__GIVEN TEXT__:
====================

11 Reasons Why Backtesting Frameworks are Nothing like the Real World
Photo by Sarah Kilian on Unsplash.com
“I don’t know who dropped this in Leeds city centre but I feel their disappointment…” the photographer commented on her photo above. Well guess what?! That’s how I feel about my latest backtest when I started paper trading. But… but… (lower lip quivering) the backtest results looked so great… 🥶🥶🥶
Unfortunately, it’s a sad reality in algo trading that backtesting doesn’t provide a foolproof method to ensure that a trading strategy will be profitable when you let the beast out of the cage so to say and start live trading.
Backtests are basically over simplistic simulations of real world trading using historic data with in hopes that historic results will reflect future results and conditions when live trading. In this post we are going to take a look under the hood of popular backtest frameworks and count the ways in which there are gotchas between the simulation and real world trading that can significantly f@#%k with your strategy results.

====================

__DATA PROVIDED__:
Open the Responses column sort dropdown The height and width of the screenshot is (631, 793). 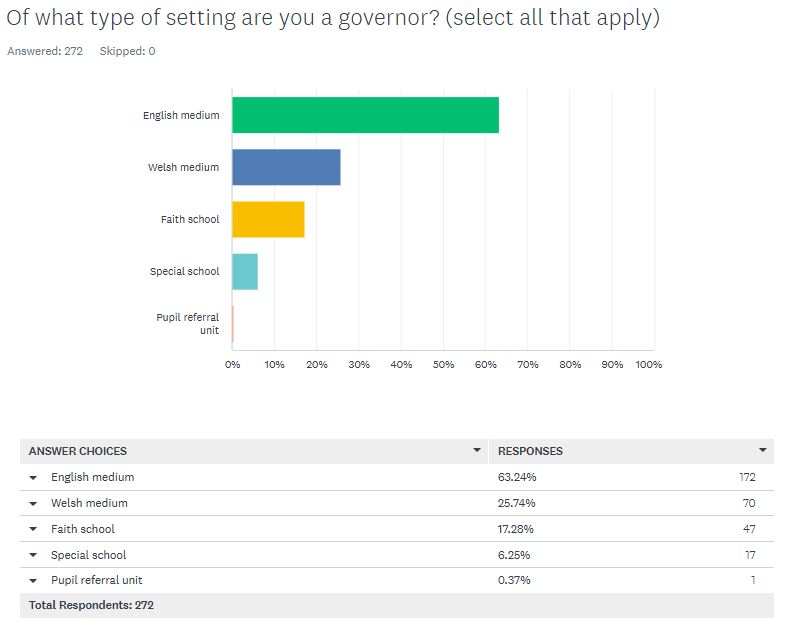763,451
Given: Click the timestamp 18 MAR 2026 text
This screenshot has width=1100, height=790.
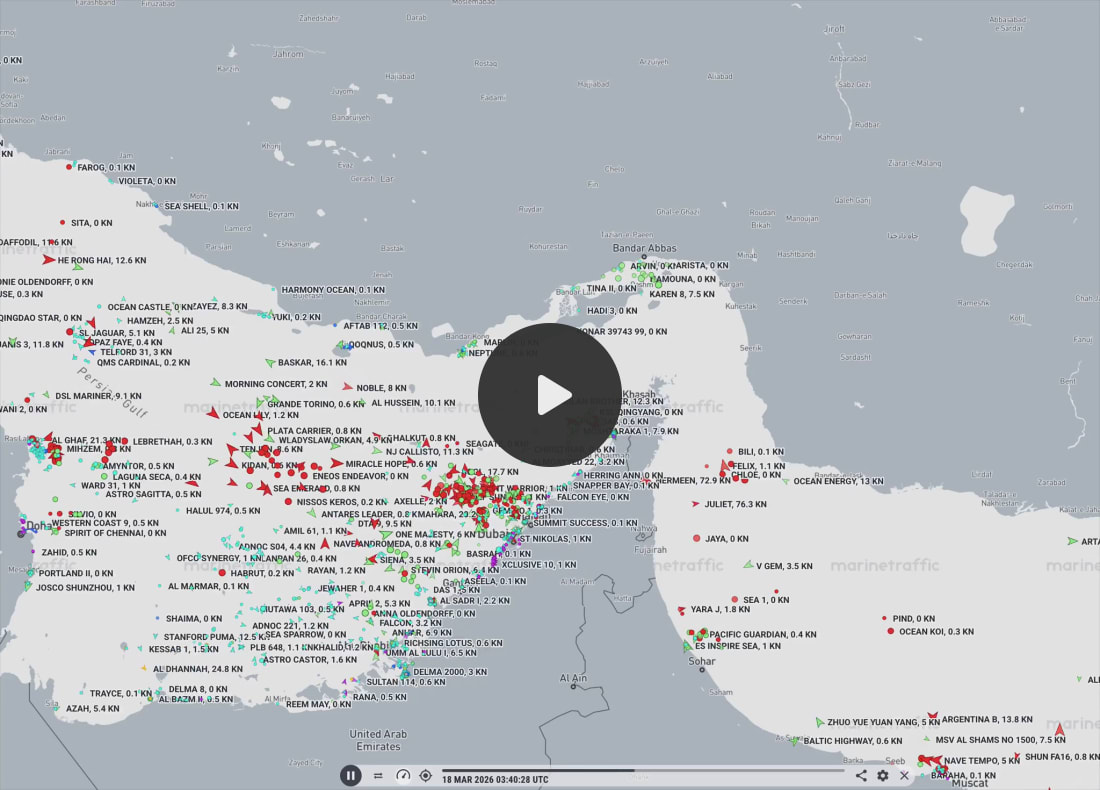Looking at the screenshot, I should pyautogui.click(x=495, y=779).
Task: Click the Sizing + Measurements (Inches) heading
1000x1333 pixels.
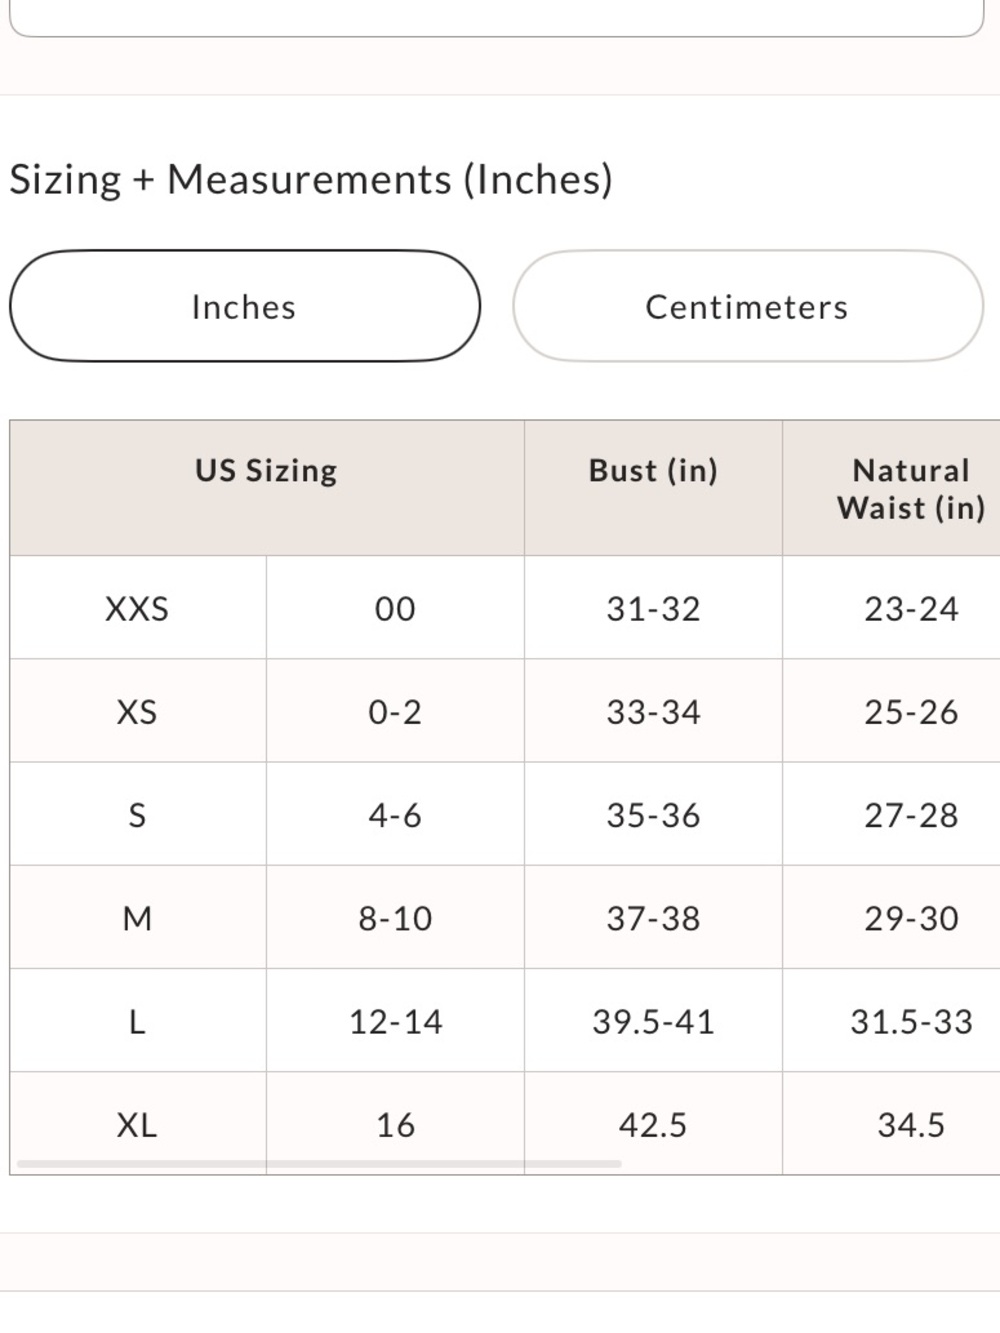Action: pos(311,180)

====================

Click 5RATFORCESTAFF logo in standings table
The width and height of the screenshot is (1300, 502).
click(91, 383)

====================

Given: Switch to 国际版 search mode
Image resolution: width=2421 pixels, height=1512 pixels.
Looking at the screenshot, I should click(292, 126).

====================

__ASSIGNED TASK A__:
Answer each question from the article on backtesting:
(i) In which city centre was the item in the photo dropped, according to the photographer's comment?
(ii) What kind of data do backtests use, according to the article?
(iii) What does the post say it will look under the hood of?
__ASSIGNED TASK B__:
Please carry the article on backtesting forward from its last sentence with the next part.

__ANSWER SECTION A__:
(i) Leeds
(ii) Historic data
(iii) Popular backtest frameworks

__ANSWER SECTION B__:
This story is solely for general information purposes, and should not be relied upon for trading recommendations or financial advice. Source code and information is provided for educational purposes only, and should not be relied upon to make an investment decision. Please review my full cautionary guidance before continuing.
1. Hindsight Is Always 20/20: Historic Results May Not Indicate Future Results
Have you ever heard the saying "past performance is not indicative of future results"? That's like the golden rule in backtesting. When backtesting, most commonly historical data is used to develop trading strategies and put them through the wind tunnel. However, historic market conditions may unfortunately not reflect the market-, economic- political- and asset-specific conditions that will arise in the future. As a result, a strategy that may have worked wonders in the past, may be a dud when running it live.
So, it’s good to keep in mind that backtesting tools like QuantConnect or Zipline let you test a strategy hypothesis but they don’t “let you see around the corners”. A good recent example is the COVID pandemic, which completely altered the market conditions that threw us traders a real curveball.
🔑 Tip: Diversify your backtest to include different market conditions and backtest with sufficiently long periods of time.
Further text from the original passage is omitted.